====== WORKING DATA
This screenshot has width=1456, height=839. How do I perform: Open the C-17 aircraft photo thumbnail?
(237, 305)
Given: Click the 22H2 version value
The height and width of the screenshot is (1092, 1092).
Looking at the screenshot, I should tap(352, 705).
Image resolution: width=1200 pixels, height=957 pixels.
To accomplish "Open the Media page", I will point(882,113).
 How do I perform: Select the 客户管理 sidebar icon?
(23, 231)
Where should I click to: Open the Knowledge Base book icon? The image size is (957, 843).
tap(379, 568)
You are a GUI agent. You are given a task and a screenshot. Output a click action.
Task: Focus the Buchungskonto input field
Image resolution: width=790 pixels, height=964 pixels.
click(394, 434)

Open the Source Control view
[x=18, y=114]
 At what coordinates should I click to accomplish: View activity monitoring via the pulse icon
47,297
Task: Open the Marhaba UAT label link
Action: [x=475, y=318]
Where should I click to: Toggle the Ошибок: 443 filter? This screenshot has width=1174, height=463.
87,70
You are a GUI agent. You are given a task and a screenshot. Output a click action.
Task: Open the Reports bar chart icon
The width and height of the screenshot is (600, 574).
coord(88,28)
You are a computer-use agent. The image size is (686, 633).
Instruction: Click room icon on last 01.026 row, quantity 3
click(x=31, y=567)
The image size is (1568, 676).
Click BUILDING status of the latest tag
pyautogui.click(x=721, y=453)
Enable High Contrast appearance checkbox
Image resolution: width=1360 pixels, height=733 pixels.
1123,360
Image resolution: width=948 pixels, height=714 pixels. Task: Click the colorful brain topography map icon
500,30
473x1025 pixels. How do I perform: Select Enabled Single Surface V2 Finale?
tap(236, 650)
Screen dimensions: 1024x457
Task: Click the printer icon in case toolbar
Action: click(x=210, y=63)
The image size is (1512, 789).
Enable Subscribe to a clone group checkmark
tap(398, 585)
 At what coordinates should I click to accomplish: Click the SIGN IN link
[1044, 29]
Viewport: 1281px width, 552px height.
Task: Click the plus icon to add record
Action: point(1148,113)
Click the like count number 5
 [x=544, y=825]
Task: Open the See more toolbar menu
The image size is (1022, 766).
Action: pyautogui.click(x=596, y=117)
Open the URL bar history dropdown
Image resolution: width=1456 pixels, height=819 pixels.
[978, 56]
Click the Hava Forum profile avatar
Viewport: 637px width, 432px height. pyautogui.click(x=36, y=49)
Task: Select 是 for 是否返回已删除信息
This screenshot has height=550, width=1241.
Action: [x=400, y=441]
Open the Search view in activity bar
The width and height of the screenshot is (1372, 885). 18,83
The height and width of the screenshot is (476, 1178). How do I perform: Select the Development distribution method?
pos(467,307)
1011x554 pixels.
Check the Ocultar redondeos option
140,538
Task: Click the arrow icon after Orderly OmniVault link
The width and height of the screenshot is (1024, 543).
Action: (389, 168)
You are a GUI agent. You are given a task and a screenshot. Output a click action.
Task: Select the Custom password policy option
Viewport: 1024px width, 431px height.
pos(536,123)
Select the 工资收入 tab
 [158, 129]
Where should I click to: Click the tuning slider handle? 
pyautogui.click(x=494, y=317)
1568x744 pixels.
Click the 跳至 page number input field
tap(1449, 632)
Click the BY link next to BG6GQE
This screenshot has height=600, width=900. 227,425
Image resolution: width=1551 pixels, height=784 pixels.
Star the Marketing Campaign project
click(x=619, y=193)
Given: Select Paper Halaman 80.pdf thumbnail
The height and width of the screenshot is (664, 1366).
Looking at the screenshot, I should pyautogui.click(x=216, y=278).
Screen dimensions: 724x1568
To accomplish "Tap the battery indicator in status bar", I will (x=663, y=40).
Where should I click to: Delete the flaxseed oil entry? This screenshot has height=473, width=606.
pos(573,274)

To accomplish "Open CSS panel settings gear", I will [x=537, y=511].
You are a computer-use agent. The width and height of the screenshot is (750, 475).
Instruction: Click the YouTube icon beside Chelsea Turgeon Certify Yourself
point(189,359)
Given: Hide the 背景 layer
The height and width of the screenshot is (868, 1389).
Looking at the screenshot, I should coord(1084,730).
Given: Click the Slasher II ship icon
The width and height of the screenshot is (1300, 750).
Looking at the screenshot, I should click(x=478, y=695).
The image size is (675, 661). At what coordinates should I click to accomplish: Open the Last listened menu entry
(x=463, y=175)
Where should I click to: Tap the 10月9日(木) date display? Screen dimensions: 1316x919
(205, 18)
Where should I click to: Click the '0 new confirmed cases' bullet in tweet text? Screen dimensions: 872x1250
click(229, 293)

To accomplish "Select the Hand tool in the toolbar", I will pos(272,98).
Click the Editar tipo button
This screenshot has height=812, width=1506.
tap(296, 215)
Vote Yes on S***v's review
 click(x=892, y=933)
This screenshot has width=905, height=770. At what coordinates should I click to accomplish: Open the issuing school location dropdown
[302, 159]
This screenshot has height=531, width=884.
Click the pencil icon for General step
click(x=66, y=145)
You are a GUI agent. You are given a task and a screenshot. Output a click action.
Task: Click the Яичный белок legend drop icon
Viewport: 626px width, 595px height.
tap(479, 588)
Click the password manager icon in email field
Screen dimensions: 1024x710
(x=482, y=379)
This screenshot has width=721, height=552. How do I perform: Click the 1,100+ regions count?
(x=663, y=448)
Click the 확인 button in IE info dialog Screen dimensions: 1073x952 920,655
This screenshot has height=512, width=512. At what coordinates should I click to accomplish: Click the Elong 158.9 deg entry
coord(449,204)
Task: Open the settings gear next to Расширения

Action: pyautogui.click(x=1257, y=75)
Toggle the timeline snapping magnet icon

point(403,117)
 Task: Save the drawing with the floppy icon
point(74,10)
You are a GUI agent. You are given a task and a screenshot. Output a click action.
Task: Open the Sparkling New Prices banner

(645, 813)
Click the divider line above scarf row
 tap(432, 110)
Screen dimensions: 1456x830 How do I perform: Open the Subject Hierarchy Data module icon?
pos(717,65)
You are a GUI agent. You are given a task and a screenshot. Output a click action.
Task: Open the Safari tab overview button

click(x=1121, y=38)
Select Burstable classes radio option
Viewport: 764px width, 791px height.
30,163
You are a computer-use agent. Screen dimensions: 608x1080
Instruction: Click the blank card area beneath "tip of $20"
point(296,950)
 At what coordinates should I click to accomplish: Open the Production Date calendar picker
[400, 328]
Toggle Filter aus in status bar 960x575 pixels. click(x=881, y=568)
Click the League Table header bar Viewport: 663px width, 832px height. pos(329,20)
============
▸ DIRECTIONS FOR THIS TASK
Return the lines of the data from the line containing "At what coordinates should I click to accomplish: Click the SIGN" through the line containing "pos(467,307)", reproduced verbatim.

▸ EXERCISE RESPONSE
 At what coordinates should I click to accomplish: Click the SIGN IN link
[1044, 29]
Viewport: 1281px width, 552px height.
Task: Click the plus icon to add record
Action: point(1148,113)
Click the like count number 5
 [x=544, y=825]
Task: Open the See more toolbar menu
The image size is (1022, 766).
Action: pyautogui.click(x=596, y=117)
Open the URL bar history dropdown
Image resolution: width=1456 pixels, height=819 pixels.
[978, 56]
Click the Hava Forum profile avatar
Viewport: 637px width, 432px height. pyautogui.click(x=36, y=49)
Task: Select 是 for 是否返回已删除信息
This screenshot has height=550, width=1241.
Action: [x=400, y=441]
Open the Search view in activity bar
The width and height of the screenshot is (1372, 885). 18,83
The height and width of the screenshot is (476, 1178). How do I perform: Select the Development distribution method?
pos(467,307)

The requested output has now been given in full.